A few months back I visited New Corella one of the towns of Davnor. I accompanied a friend who hails from there.

While enjoying the scenery of the barrio of the town, we saw two simple folks enjoying their own conversation over bottles of red horse.

One said, “pre kun ako si Digong, sulbad jud tanang problema sa nasud… sa druga, sa trabajo, kalsada, ug uban pa.”

“Mao ba pre. Bilib jud ko nimo pre. Bright jud ka,” his partner said who already finished one big Red Horse enough to open up his brain and his mouth.

The othet kumpare also consumed one big red horse and the second one was already half the bottle.

As we took our lunch of grilled bariles, law uy (veggies soup from the farm) and tinolang manok bisaya near their place, I asked my kumpare who they were. Neighbors pre, neigbors who just harvested their little yield from the gulayan.

The two earned P300 each for the gulay they planted in their garden. That money was actually intended for rice, half kilo of galunggong and the crayons and pencils for their children studying in the public school nearby.

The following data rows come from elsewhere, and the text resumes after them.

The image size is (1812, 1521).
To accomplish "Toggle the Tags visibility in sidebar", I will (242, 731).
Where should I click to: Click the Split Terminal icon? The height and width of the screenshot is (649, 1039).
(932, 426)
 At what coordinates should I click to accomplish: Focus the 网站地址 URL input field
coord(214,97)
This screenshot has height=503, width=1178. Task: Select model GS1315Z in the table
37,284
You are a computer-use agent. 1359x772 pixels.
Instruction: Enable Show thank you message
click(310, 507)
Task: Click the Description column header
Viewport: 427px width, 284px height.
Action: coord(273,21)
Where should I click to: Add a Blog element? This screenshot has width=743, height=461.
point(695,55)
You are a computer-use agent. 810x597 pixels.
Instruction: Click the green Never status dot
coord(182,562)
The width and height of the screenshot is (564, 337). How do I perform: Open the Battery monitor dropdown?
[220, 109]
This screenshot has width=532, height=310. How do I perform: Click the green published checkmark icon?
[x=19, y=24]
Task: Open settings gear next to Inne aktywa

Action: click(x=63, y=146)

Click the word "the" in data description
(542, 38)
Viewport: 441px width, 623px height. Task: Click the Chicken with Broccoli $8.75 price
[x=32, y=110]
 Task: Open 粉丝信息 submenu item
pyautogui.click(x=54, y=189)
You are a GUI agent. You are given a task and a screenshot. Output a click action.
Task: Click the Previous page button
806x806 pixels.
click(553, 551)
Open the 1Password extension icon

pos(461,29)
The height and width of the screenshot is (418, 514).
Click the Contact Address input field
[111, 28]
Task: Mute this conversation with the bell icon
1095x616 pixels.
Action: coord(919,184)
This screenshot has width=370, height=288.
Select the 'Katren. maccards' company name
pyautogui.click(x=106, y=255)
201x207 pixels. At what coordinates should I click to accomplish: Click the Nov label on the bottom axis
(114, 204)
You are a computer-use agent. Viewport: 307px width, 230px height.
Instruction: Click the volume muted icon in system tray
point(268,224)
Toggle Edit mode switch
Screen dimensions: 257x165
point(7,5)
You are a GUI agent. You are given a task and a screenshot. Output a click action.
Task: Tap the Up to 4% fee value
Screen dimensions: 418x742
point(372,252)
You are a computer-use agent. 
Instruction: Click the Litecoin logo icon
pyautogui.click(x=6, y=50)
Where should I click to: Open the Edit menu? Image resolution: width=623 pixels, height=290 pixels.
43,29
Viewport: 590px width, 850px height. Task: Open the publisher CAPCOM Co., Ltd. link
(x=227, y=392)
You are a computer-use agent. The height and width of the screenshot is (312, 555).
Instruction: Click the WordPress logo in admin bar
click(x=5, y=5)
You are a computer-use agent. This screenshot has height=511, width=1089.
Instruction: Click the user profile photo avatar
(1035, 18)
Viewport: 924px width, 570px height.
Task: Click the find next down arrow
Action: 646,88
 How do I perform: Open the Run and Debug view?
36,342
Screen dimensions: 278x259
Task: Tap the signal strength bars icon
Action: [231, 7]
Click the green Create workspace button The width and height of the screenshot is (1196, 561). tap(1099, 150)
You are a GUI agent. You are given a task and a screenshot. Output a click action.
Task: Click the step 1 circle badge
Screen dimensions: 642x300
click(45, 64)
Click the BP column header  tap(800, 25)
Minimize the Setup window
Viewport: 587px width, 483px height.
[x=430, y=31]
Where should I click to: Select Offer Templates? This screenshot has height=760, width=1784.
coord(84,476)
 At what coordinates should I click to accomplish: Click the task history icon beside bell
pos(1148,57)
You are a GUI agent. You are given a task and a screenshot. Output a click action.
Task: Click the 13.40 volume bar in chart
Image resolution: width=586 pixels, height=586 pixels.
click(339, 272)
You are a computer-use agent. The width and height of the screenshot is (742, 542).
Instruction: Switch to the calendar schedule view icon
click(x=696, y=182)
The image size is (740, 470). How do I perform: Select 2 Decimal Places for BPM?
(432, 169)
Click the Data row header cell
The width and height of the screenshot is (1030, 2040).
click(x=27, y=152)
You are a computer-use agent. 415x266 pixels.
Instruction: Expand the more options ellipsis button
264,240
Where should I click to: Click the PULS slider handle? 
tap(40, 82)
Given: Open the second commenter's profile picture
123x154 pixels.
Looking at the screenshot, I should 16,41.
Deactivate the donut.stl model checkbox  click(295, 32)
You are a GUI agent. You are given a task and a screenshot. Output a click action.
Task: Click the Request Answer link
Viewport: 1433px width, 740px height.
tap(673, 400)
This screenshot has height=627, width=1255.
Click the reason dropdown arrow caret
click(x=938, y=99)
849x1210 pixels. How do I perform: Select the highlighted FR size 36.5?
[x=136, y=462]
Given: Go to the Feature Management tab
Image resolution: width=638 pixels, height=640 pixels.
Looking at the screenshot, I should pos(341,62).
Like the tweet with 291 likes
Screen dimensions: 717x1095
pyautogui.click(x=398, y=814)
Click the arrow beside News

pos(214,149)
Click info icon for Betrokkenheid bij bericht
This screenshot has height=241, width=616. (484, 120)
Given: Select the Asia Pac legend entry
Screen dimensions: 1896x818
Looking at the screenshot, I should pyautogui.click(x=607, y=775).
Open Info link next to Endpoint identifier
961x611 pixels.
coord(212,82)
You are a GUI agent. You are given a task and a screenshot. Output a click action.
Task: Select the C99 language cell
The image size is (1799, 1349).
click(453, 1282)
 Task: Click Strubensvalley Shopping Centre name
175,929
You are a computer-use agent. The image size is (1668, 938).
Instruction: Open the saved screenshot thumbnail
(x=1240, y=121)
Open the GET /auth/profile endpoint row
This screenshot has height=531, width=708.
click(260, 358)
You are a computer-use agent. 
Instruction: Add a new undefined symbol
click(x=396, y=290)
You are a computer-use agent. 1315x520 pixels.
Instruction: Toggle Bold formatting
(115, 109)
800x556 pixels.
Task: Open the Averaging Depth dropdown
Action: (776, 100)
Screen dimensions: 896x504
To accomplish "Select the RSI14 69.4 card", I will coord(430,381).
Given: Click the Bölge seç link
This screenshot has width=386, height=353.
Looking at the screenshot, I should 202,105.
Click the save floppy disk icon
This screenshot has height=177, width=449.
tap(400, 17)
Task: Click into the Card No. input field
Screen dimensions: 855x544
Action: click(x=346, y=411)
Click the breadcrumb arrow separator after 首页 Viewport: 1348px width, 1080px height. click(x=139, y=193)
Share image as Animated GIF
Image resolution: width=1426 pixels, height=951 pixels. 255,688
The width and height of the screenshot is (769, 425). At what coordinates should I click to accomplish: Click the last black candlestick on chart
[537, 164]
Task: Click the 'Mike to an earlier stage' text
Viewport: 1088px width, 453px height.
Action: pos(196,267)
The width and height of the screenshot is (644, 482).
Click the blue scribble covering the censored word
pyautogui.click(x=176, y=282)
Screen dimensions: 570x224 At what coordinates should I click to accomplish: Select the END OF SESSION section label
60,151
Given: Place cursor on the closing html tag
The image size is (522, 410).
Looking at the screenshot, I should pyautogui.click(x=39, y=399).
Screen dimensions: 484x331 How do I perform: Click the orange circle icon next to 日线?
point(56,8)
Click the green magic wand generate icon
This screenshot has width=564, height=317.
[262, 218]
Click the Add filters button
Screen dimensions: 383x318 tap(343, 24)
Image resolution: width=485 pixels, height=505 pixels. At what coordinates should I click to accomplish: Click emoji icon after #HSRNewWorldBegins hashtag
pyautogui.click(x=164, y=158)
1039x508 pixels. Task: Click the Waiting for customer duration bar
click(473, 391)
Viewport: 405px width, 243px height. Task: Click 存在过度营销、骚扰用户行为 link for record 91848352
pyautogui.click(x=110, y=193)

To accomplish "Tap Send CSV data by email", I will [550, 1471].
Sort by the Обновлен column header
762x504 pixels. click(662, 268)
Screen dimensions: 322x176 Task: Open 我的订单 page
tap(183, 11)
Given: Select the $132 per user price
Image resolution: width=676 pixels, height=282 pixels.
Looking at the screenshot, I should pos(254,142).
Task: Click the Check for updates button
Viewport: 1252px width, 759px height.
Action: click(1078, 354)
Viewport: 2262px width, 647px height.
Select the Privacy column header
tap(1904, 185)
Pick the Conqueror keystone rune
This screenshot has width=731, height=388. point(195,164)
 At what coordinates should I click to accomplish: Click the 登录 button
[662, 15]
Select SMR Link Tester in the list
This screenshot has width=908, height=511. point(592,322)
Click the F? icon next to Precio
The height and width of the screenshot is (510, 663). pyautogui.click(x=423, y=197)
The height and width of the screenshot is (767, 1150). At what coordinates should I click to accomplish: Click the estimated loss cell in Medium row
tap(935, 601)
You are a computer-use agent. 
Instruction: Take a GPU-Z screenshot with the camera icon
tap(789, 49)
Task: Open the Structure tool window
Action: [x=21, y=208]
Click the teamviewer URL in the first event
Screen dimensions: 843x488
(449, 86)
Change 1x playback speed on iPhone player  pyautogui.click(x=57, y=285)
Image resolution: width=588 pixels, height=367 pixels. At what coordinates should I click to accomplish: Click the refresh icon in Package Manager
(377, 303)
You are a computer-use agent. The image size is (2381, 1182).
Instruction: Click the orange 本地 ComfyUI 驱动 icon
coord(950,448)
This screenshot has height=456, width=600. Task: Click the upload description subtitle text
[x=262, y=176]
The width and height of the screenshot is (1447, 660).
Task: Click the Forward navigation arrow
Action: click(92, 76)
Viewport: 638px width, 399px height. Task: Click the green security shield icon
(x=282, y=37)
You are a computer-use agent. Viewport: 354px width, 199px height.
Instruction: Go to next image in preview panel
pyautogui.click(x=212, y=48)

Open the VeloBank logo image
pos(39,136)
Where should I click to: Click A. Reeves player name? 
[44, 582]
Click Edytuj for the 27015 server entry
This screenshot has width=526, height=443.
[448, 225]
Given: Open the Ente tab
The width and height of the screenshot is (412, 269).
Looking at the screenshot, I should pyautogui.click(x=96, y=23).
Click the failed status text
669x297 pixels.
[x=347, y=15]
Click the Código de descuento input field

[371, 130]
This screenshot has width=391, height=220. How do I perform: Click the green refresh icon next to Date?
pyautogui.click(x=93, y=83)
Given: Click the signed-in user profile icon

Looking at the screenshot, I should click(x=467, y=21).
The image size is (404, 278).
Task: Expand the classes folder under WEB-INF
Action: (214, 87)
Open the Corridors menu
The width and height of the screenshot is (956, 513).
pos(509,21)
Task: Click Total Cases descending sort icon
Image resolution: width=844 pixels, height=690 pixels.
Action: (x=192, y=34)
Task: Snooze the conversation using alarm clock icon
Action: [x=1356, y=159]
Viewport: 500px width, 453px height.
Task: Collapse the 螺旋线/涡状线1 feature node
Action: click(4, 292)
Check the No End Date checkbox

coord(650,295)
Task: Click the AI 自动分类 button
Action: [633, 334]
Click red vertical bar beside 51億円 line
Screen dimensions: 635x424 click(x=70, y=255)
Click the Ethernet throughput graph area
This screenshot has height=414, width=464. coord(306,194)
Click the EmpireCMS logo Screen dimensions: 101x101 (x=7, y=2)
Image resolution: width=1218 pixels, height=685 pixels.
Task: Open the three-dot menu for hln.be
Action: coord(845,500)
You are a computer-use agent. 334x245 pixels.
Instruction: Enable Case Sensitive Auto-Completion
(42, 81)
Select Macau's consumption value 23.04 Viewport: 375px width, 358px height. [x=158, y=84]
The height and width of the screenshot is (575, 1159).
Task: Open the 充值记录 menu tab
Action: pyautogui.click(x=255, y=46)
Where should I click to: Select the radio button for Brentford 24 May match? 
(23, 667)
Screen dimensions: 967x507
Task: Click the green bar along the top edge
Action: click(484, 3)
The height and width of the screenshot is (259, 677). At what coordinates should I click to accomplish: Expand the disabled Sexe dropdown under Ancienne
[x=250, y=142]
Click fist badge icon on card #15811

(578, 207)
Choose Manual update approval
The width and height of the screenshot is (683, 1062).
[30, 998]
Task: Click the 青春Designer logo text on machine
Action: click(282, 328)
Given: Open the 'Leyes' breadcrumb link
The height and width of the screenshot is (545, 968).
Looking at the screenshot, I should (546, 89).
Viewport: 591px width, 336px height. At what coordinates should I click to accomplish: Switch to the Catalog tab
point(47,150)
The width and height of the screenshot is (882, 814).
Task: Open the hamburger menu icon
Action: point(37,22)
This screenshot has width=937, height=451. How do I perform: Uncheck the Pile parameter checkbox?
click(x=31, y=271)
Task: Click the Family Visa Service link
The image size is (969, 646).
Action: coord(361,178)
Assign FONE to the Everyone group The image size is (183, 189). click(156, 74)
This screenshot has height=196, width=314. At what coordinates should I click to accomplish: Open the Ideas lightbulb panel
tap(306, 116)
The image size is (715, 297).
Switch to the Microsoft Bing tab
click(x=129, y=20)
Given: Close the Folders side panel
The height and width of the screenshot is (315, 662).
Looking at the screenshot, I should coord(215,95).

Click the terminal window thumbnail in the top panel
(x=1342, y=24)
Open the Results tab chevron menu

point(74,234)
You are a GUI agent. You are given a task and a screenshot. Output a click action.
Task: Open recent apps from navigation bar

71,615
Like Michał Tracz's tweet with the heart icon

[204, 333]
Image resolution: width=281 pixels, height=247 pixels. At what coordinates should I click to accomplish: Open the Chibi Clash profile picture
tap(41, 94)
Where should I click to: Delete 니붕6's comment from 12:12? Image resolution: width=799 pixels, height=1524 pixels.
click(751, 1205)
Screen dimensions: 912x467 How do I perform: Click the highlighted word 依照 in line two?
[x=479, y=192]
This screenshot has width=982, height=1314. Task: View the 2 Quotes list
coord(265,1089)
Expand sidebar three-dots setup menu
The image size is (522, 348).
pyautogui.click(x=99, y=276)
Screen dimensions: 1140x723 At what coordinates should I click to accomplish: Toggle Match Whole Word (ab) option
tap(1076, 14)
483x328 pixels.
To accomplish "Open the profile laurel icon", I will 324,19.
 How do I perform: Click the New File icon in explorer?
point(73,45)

So, their story continued.

Their discussion was getting intense as one poke a fun on the other because his shorts were not able to protect the private parts people should not see.

“Kun ako c Digong hutdon ko ng mga instek kay ang Pilipinas di ni ila.” The other one said “hutdon nako mga durogista para limpyu ang Pilipinas.” Looks innocent the conversation of two ordinary folks in the barrio all pretending to be leaders of the country.

We were amused at the sight of the two in the barrio payag intended for serious discussion. And they have consumed three big bottles of red horse enough to inebriate each one of them.

Since it was almost 6 p.m., they walked home wobbly over the intoxication of a beer intended to down any drinker.

When each arrived home, the wife asked him about the money and the rice, fish and gulay for their dinner. Nothing. Hurot. Consumed in a drinking battle. The child said “pa, I have important requirements to submit tomorrow.

The answer was simple. It was the answer I heard many times. Why did you not borrow from our neighbor? And answering his child, he told her “ah dagko na ang lubi, don’ t go to school anymore”.

And the cycle of poverty continues. My kumpare said di gani ma elect sa purok, presidente na ba kaha?”

And the SONA of the president? The president is 73. He is old and for sure he imbibed some wisdom. Trust him to make a meaningful life as president. I am certain, the president wants to leave a legacy- that he will be remembered to have done something good for the country.

By the way I also have stopped pretending to know the answer to our government’s woes.

I just want to grow where I am planted.